EXERCISE A: Say whether each statement agrees with the theater review. Answer yes or no for each, and quote the deciding words of the review. (i) Richard McElvain plays Greg. (ii) The costumer dresses Kaminsky in the equivalent of a fur coat. (iii) Judy Braha is the director.
EXERCISE B: Using the theater review, explain why Kaminsky changes costume and hair-do during the play and why she puts on a French beret. Answer in one to three sentences.
EXERCISE C: Translate this sentence from the theater review into Spanish: "But only Sylvia, with her eloquent eyes, exuberant bark and uninhibited body language, makes sense to him."

Richard McElvain is perfect as Greg, the eternal straight man. A true Gurney hero, Greg's glands are functioning and his heart is in the right place, always; but both are so buried under layers of Puritan morality and prep-school manners that his body's messages have to be exhumed and scrutinized like the hieroglyphics of some long-lost tribe. He bumbles through a world that everyone else seems to have figured out, listening intently and doggedly (!) trying to connect their interpretations to his dumb pain. But only Sylvia, with her eloquent eyes, exuberant bark and uninhibited body language, makes sense to him. McElvain grounds and grades our sympathy so that what makes sense to Greg makes sense to us, too.

Sylvia is played by Eva Kaminsky , and "play" is exactly right. Director Judy Braha has guided her through an amazing repertoire of zoomorphic behavior, and the delight we take in seeing Kaminsky romp, roll over, scratch herself, beg for a treat, or fetch is the same delight we take in the anthropomorpic behavior of our beloved pets. Somehow I'd imagined that Catie McCool would costume an actress playing a dog in the equivalent of a fur coat. But Kaminsky wears teenage gear, changing costume and hair-do to express her relationships in each scene -- daughter, Other Woman, friend -- and even donning a French Beret when a trip to the grooming parlour brings out the poodle in her.

INFORMATION SUPPLIED:
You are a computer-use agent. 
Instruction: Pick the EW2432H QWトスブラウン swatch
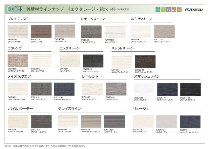pyautogui.click(x=41, y=31)
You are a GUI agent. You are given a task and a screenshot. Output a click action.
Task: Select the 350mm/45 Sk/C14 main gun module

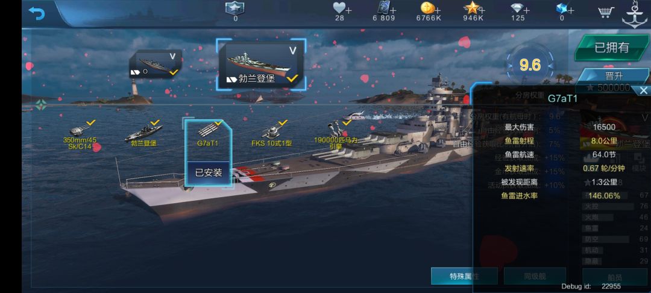click(x=80, y=134)
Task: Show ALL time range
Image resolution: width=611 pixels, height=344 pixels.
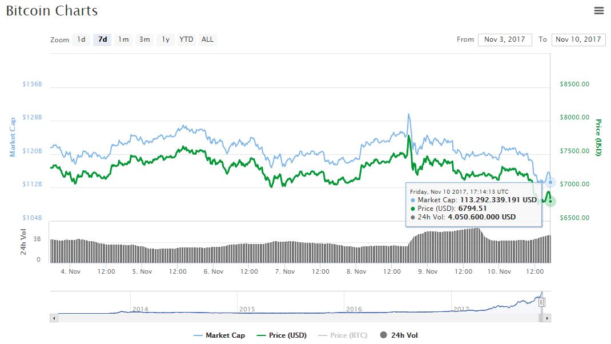Action: [207, 39]
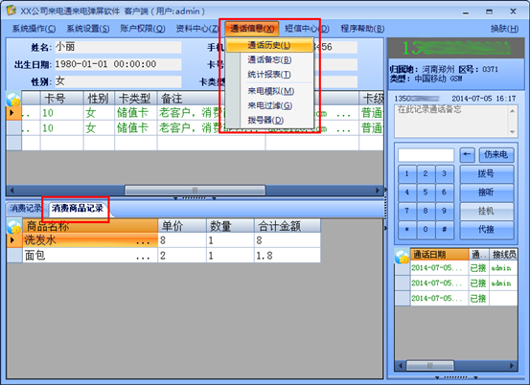
Task: Select row arrow indicator for 洗发水
Action: pos(13,240)
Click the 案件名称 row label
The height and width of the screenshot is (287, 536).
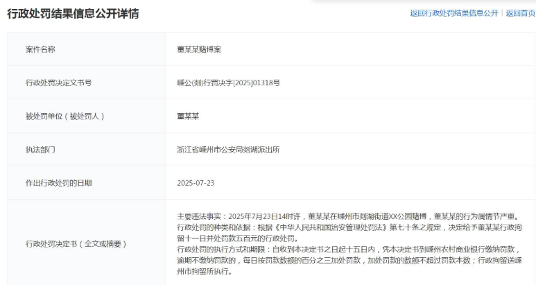click(40, 49)
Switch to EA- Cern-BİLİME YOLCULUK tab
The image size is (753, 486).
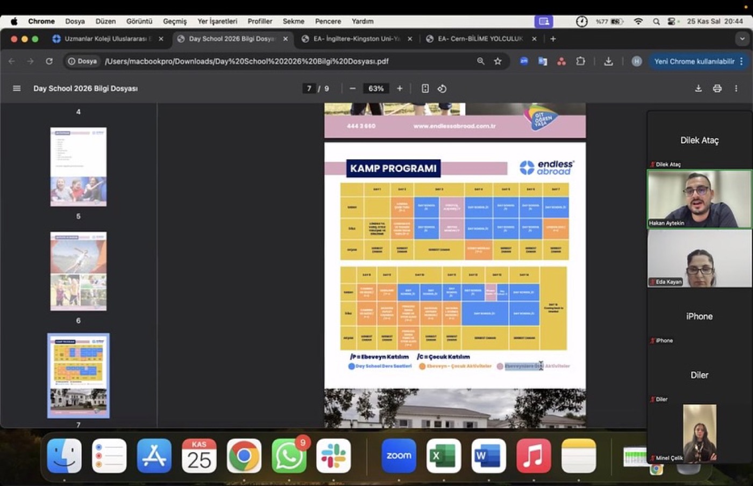point(480,39)
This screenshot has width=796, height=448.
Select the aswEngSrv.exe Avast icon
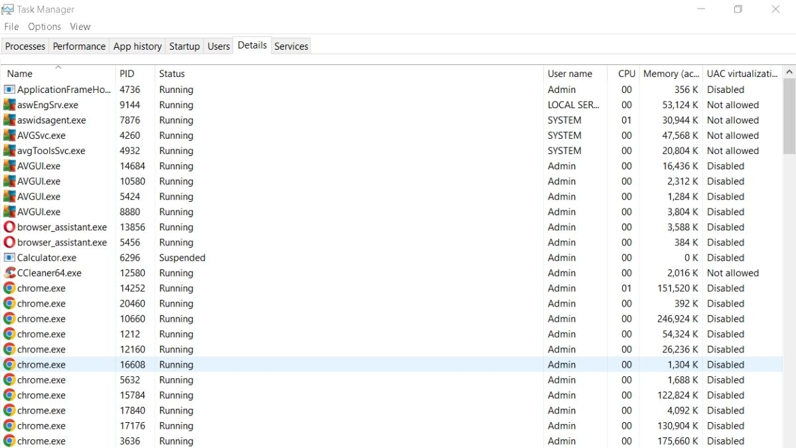[8, 105]
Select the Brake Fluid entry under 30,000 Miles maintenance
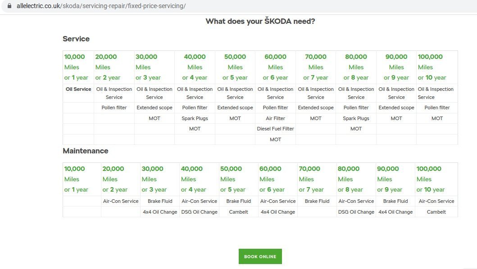 point(159,201)
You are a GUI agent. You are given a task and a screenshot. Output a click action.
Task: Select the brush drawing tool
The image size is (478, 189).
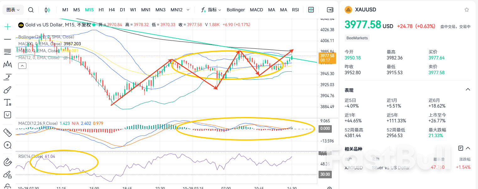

RESPONSE AREA A:
(i) Yes: "Richard McElvain is perfect as Greg, the eternal straight man."
(ii) No: "But Kaminsky wears teenage gear"
(iii) Yes: "Director Judy Braha has guided her through an amazing repertoire of zoomorphic behavior"

RESPONSE AREA B: Kaminsky changes costume and hair-do to express Sylvia's relationship in each scene: daughter, Other Woman or friend. She dons a French beret when a trip to the grooming parlour brings out the poodle in her.

RESPONSE AREA C: Pero solo Sylvia, con sus ojos elocuentes, su ladrido exuberante y su lenguaje corporal desinhibido, tiene sentido para él.